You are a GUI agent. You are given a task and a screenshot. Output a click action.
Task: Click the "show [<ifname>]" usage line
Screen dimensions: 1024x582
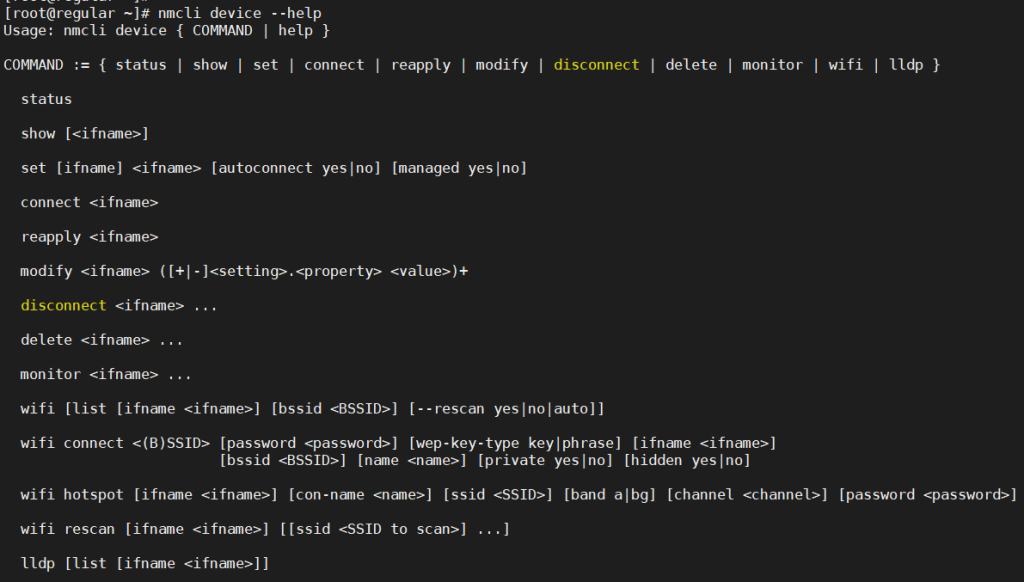(85, 134)
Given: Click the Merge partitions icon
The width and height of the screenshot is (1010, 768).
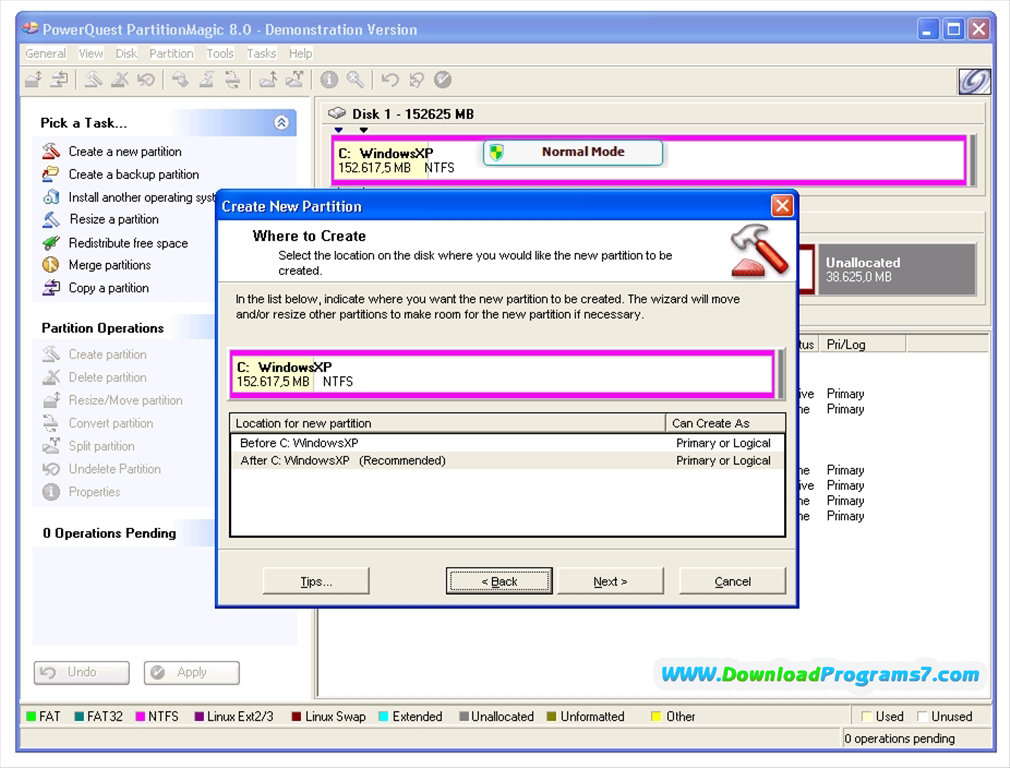Looking at the screenshot, I should click(x=52, y=265).
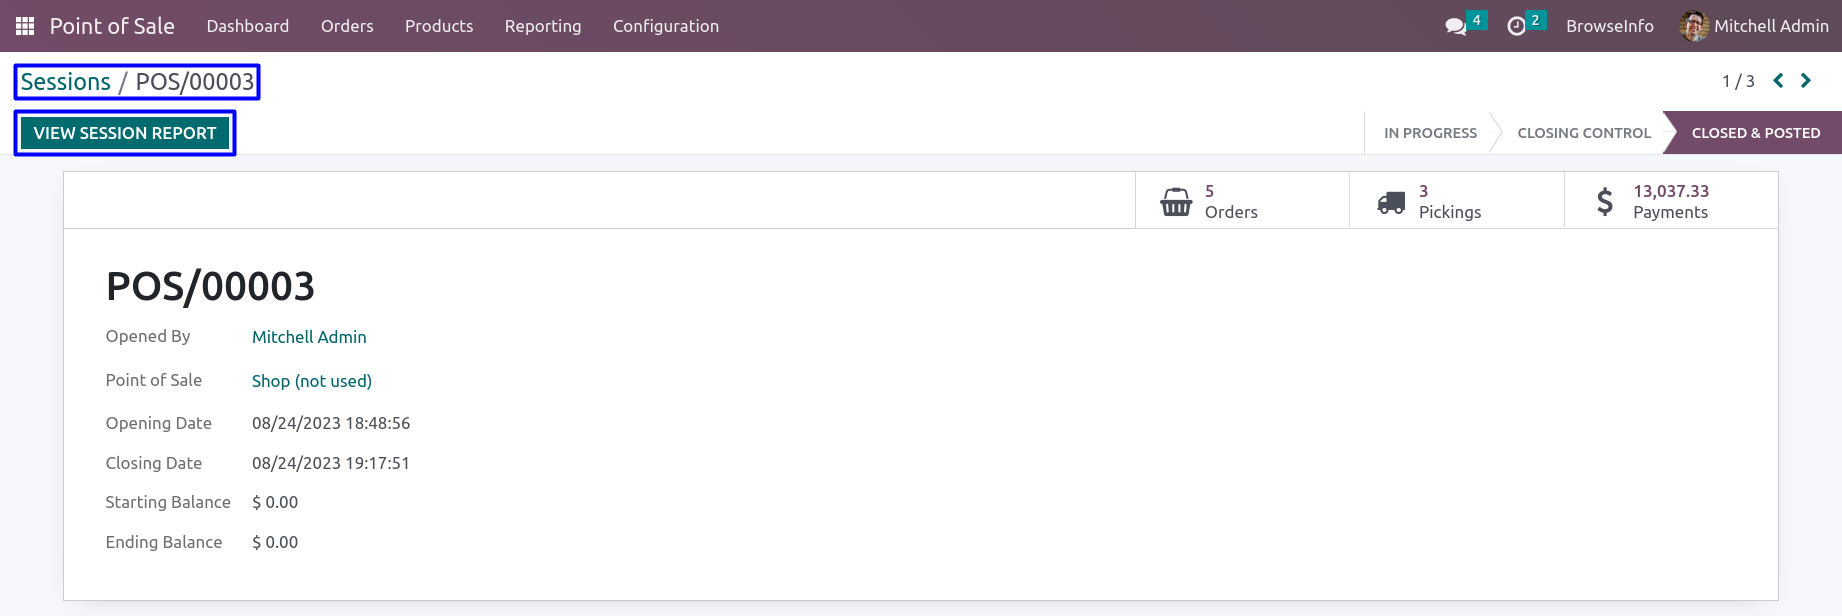1842x616 pixels.
Task: Open Mitchell Admin user link
Action: [309, 337]
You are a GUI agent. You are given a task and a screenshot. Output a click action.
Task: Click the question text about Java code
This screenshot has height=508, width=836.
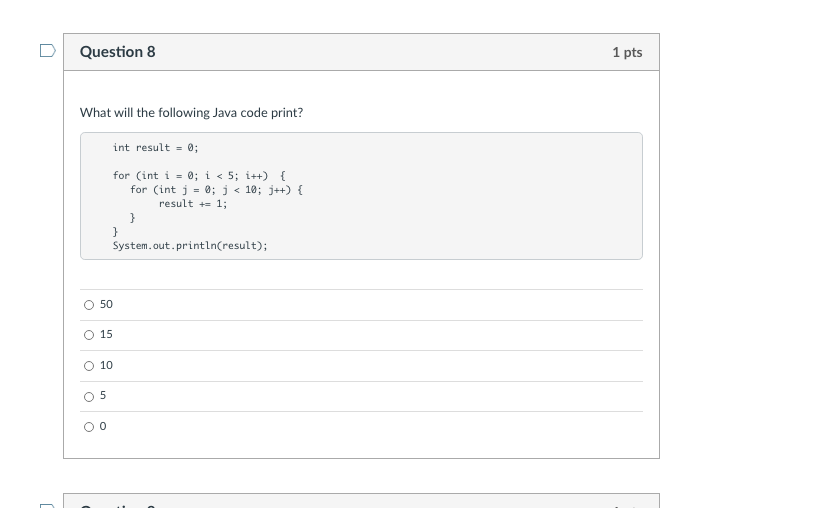191,112
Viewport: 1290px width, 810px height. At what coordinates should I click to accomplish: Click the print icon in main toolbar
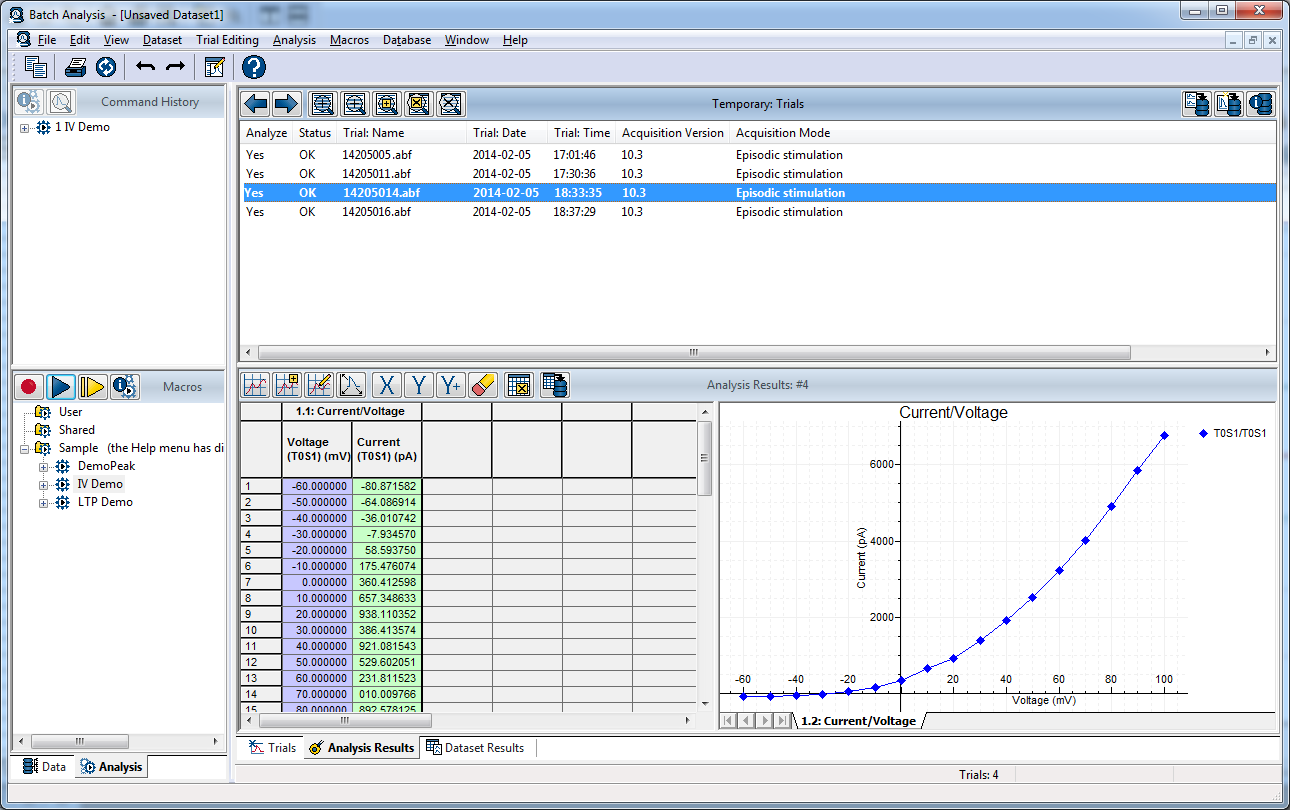tap(75, 67)
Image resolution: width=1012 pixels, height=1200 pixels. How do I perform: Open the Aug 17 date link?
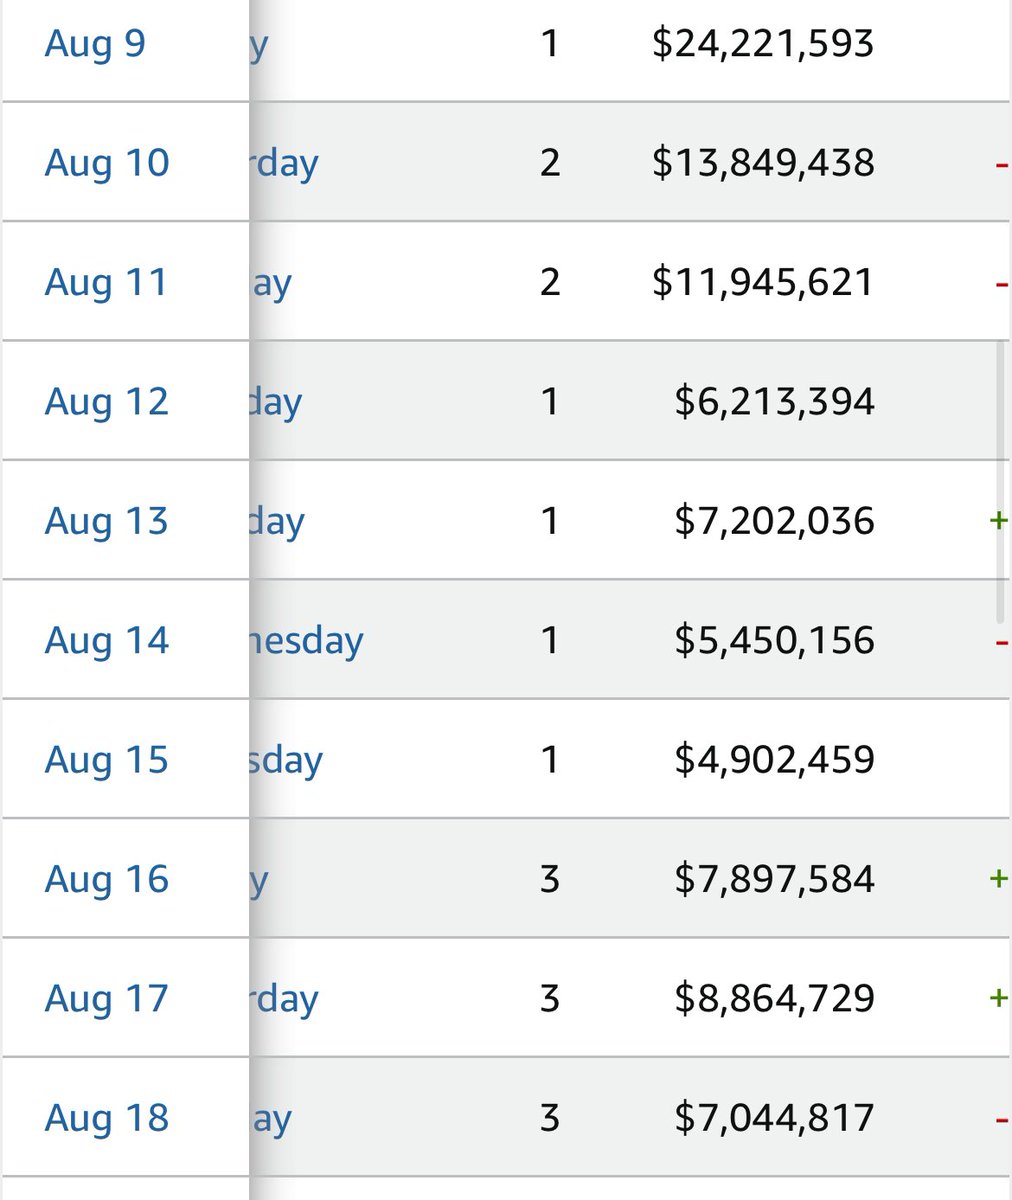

** WORK REQUEST **
Although the records contain pictures, only the text should be copied, exactly as it stands.

** EXERCISE RESPONSE **
You are a GUI agent. You are given a task and a screenshot. Output a click action.
Task: Click the "show [<ifname>]" usage line
Screen dimensions: 1024x582
(85, 134)
Given: Click the Merge partitions icon
The width and height of the screenshot is (1010, 768).
Looking at the screenshot, I should click(x=52, y=265).
1842x616 pixels.
Task: Open Mitchell Admin user link
Action: [309, 337]
You are a GUI agent. You are given a task and a screenshot. Output a click action.
Task: Click the question text about Java code
This screenshot has height=508, width=836.
191,112
Viewport: 1290px width, 810px height. At what coordinates should I click to accomplish: Click the print icon in main toolbar
tap(75, 67)
Image resolution: width=1012 pixels, height=1200 pixels. How do I perform: Open the Aug 17 date link?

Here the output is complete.